As for Iceland, governments are suppose to protect and look after their citizens, not open their country to the financial wolves.

Where do we go with Britain? Generally the English don't seem to like being part of the EEC and they certainly don't want Euros as their currency. What they especially don't like is there open borders to Europe, not so much to do with northern Europeans coming and going, but with Eastern Europeans having open access to Britain. It will be interesting to see what the incoming government will do about that problem.

Right, it is not the EEC anymore. European Union is the go now.

Conjecture everywhere, but is Greece really only the first domino? I have heard that even Brussels is in financial strife too.

The EU is often accused of being over regulating and bureaucratic. Seems it wasn't so good with rules and regs when it was investigating Greece for admittance.

I am sure of two things.

The lessons learnt from the world financial crises will be good for up to one generation, and then it will all happen again. It may not even take that long, given how snouts were never really pulled from the trough.

Who pays for the financial mess? The poorest and the honest workers of course. Don't we all love capitalism.

PS This is a draft but it has hung around for long enough and I don't have anything else to quickly post.


  1. oo ... not sure about your second last sentence. Everyone pays ...

    Poor workers are not necessarily honest. Who did all the rorting of the pink batts. Folk who were in like Flynn.

    I don't know much about the waves of entry to the EU over the last 30 years. But shall read as this week goes on. For what I glean thus far, Greece in particular is burdened with an older population that does not contribute to the economy any longer. It also has a limited range and depth of resources on which to trade on world markets. I believe it is called living beyond ones means.

    I will read more, it is an important issue. Suffice to say that I moved my super to cash during last week - not soon enough, but as soon as I could.

  2. Maybe we'll see the collapse of the EU and the Euro, who knows how far it will go. All I know is that Germany isn't exactly in a good place either, according to friends who live there. All of it could have far reaching consequences. We need a crystal ball!

  3. Julie, of course you are right about workers and honesty. Notwithstanding, you must be aware of the gap even in Australia now as to what the less well off pay in taxes compared to the well off. Greece has a lot of retired people of a young age on generous pensions. Vote buying from the past. Singapore, a tiny island with no resources manages to be successful. Tourists pour into Greece, and bring in so much money. Does the government see this money? No, dodging taxes is a national sport in Greece.
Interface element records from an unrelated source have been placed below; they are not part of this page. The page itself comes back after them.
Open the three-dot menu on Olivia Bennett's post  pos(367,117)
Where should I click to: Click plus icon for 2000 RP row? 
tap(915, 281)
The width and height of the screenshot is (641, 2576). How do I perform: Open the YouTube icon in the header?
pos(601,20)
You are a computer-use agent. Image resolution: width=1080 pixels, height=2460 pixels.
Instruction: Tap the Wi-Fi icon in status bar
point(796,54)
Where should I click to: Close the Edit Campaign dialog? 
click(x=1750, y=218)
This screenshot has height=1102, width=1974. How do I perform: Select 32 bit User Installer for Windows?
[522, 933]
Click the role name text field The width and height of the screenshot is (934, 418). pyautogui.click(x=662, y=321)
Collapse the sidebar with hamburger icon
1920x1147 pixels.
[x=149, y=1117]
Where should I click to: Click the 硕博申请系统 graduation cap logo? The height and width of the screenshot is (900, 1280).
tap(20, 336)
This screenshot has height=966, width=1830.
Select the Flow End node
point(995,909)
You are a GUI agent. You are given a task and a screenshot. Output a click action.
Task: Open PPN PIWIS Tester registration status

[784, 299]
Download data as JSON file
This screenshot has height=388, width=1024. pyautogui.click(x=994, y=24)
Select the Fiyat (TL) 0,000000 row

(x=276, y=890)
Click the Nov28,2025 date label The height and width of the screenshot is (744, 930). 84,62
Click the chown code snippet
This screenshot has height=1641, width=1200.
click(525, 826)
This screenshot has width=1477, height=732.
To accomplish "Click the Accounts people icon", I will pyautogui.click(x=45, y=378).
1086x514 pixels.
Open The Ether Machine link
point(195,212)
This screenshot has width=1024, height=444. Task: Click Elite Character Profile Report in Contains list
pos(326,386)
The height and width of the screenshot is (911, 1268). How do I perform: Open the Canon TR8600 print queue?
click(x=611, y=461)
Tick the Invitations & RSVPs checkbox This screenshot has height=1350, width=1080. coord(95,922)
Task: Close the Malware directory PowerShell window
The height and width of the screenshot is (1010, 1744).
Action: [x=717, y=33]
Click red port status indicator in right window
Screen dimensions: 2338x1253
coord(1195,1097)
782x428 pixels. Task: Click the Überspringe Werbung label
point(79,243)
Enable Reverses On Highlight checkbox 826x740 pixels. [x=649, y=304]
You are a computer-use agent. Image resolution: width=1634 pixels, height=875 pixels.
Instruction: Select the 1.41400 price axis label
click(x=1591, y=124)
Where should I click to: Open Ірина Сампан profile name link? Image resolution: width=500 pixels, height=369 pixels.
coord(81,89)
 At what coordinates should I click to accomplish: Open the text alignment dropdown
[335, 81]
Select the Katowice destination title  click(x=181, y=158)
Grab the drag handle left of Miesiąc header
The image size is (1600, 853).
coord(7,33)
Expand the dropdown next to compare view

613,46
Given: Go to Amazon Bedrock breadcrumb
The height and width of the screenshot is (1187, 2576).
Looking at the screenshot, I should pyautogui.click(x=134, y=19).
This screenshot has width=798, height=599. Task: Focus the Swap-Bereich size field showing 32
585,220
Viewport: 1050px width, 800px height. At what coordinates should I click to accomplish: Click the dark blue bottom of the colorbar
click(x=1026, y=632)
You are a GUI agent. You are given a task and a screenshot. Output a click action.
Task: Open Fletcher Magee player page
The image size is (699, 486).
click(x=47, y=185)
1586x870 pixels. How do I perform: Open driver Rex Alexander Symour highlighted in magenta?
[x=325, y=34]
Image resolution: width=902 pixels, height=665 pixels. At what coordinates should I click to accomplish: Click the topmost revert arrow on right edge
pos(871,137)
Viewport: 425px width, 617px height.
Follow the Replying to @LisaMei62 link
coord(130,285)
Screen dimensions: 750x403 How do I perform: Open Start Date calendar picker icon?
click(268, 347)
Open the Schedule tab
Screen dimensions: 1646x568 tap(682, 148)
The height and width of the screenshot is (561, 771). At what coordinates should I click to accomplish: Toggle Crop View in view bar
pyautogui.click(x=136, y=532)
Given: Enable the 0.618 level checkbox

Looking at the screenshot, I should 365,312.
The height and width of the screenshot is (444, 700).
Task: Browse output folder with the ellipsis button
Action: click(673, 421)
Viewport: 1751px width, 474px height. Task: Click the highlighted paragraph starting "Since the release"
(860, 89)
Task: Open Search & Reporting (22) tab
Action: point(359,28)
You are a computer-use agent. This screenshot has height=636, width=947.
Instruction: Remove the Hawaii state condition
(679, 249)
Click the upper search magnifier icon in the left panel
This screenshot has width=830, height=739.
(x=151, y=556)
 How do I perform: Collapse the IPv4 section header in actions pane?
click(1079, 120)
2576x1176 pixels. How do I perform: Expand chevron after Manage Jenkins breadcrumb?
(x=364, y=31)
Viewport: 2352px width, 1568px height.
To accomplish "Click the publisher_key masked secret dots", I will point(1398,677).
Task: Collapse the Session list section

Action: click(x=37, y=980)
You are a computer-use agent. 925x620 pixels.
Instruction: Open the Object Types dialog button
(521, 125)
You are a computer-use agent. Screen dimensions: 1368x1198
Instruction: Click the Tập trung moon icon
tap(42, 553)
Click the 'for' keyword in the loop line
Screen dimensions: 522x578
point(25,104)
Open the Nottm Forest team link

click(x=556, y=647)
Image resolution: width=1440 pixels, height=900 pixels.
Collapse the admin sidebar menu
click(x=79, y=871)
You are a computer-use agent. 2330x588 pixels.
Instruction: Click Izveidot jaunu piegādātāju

    A friend put her super into cash a couple of years ago for a time when the GFC started. I don't really understand and it is not something I need to know about, but she was happy with her call.

  4. That is interesting about Germany Fen. The German gov is smart though. The German companies are clever and aggressive. It may be a very bureaucratic country, but it has good processes. It is in no one's interest to have the EU fail, so I don't think it will happen.